___ Selected passage

# Newbie in search of Plans for a Cam Grinder...



## CNC-Joe (Mar 10, 2013)

Group,

I am a newbie, with some basic machining skills and some cnc equipment .. wanting to get into this hobby after seeing the inspiring work here.

Can anyone help me find info on designing cams?

Can anyone help me find a plan set for a cam grinder?
Prefer a free one.

If you'd like -you can send files to my home email address:  
JoeComunale [AT] comcast.net

of course - replace [AT] with the @  symbol

Thanks for any help!

Joe


----------



## windy (Mar 10, 2013)

I found this video it might give you some ideas on making a cam grinder.
[ame]http://www.youtube.com/watch?v=88CgdUkrk3s[/ame]

All the best, Paul


----------



## CNC-Joe (Mar 10, 2013)

Wow!  Thanks Paul!  That's a really awesome camshaft grinding system.
Do you know where I can find plans for making something like that?

Thanks for your help!

Joe


----------



## 123RWO (Mar 10, 2013)

Model Engine Builder Magazine , issues 21-25 contain a very good series on designing and grinding camshafts.  See http://www.modelenginebuilder.com/default.htm

RWO


----------



## Tin Falcon (Mar 10, 2013)

any basic IC engine plan that needs a cam should have the cam designs.  

you say you have cnc so why not rough out the cam with cnc and touch up smooth out by hand. 

You should not need a cam grinder unless you are doing something complicated  like a v-8. I suggest you start with a single cylinder engine then a double or two before getting into complex ics.
Tin


----------



## CNC-Joe (Mar 10, 2013)

______
___ Stored data

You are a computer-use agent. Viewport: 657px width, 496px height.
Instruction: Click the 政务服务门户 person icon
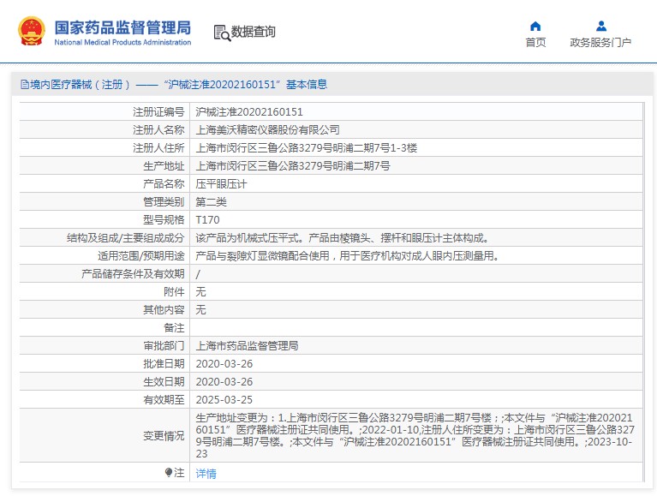(x=600, y=26)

______

**Exercise instructions:**
[1] Name each distinct forum user who has a post heading in the cam grinder thread.
[2] Copy from the cam grinder thread the part that opens with the words containing "I found this" and closes with "something like that?".

**Responses to the exercise:**
[1] CNC-Joe, windy, 123RWO, Tin Falcon

[2]
I found this video it might give you some ideas on making a cam grinder.
[ame]http://www.youtube.com/watch?v=88CgdUkrk3s[/ame]

All the best, Paul


----------



## CNC-Joe (Mar 10, 2013)

Wow!  Thanks Paul!  That's a really awesome camshaft grinding system.
Do you know where I can find plans for making something like that?